酶是一类维持细胞正常生理活动的具有催化活性的蛋白质，其具备的特殊生物学活性在人的生理和代谢过程中发挥着重要作用。研究表明，某些酶的表达和功能上的异常与疾病的发生密切相关。现有的酶检测方法存在放射性标记、专业设备要求、灵敏度低以及体外检测等局限性。因此，建立新的分析方法，实现准确且高灵敏的表征复杂生物体系中目标酶的表达和功能在疾病诊断、药物筛选和精确治疗方面表现出重要的应用价值。本文结合DNAzyme、四面体DNA纳米结构和还原性氧化石墨烯(rGO)的优点，构建了两种信号放大生物传感器用于灵敏检测活细胞中的脱嘌呤/嘧啶核酸内切酶1(APE1)和核糖核酸酶A(RNase A)活性。详细内容描述如下。
　　1.构建了一种DNAzyme修饰的四面体DNA纳米结构结合分子信标的纳米生物传感器用于APE1的灵敏检测和细胞内成像。
　　APE1因其在DNA修复和氧化还原调节中的关键作用，成为使肿瘤细胞对放化疗法敏感的新兴靶标。结合APE1对AP位点特异性识别水解的特点，该纳米生物传感器由DNAzyme修饰的四面体DNA纳米结构(DZ-TDN)、含AP位点的封闭链(AP-Locker)和嵌合rA碱基的分子信标(MB)三组分构成。在正常状态下，DNAzyme与AP-Locker杂交形成双链体后失活。加入APE1后，APE1对AP位点的水解可释放DNAzyme，恢复活性的DNAzyme进一步触发MB的循环裂解，实现信号放大。结果表明，该方法对APE1活性分析的线性响应范围为0.01到1U·mL-1，检测限为0.01U·mL-1。此外，该方法已成功的用于APE1抑制剂的筛选和细胞内成像。
　　2.构建了一种基于DNAzyme和rGO的纳米生物传感器用于RNaseA的灵敏检测和细胞内成像。

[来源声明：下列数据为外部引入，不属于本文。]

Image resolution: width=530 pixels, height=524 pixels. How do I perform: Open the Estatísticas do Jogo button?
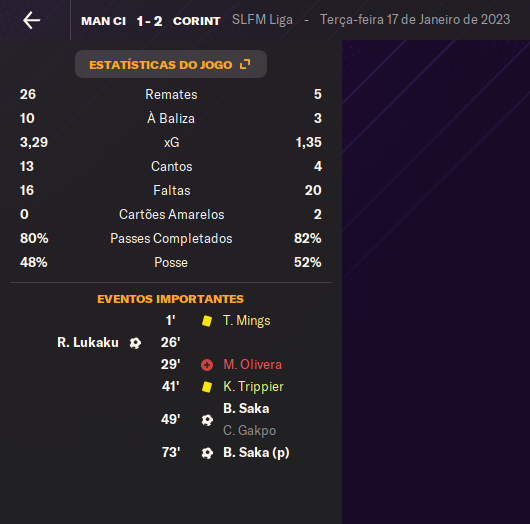click(171, 64)
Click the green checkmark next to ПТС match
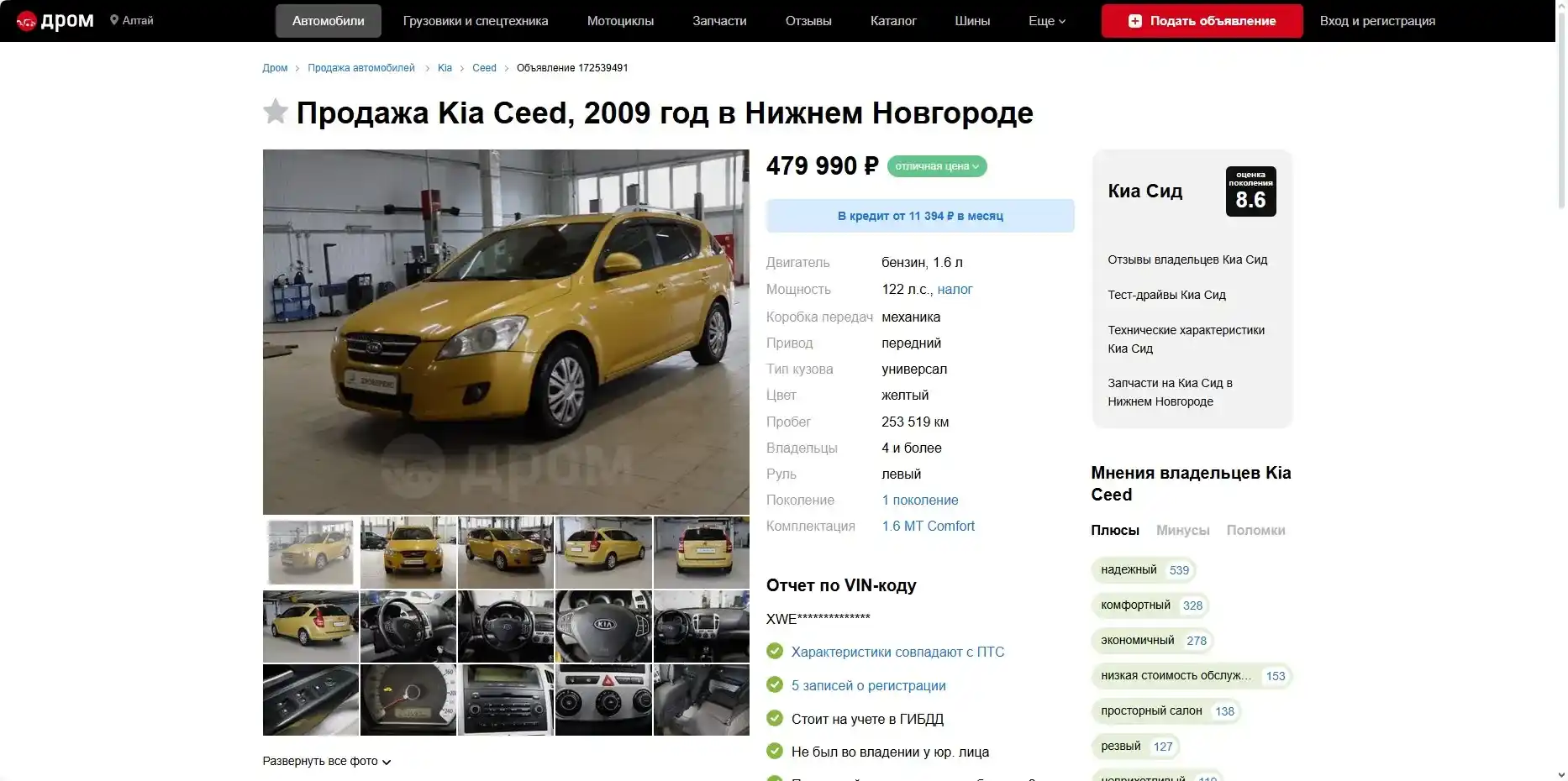This screenshot has width=1568, height=781. (x=775, y=652)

　　RNaseA作为一种核糖核酸内切酶在抗病毒、抗肿瘤等方面发挥重要作用。结合RNaseA对RNA碱基特异性切割的活性，该纳米生物传感器由含有rU碱基和DNAzyme序列的发夹探针、FAM标记并嵌入rA碱基的单链探针和纳米材料rGO四组分构成。在不存在RNaseA的情况下，单链探针的荧光由于rGO强烈的吸附作用而被淬灭。加入RNaseA后，RNaseA对发夹探针的识别和水解可使活性DNAzyme从发夹探针中释放。释放的DNAzyme可以在辅因子的帮助下触发单链探针的循环裂解并产生FAM标记的短片段，这些短片段不被rGO吸附。该方法的检测下限为0.1pg·μL-1RNaseA。此外，通过该方法筛选靶向RNaseA的天然药物，发现B6以浓度依赖性激活RNaseA的活性。细胞内实验显示该药物在不同细胞系中对RNaseA活性调节具有差异性。最后，该方法成功的用于RNaseA的胞内成像。
　　综上，我们所构建的基于DNAzyme的信号放大纳米生物传感器成功的实现了酶的准确检测和细胞内成像，这在药物筛选、癌症诊断和预后评估方面具有重要意义。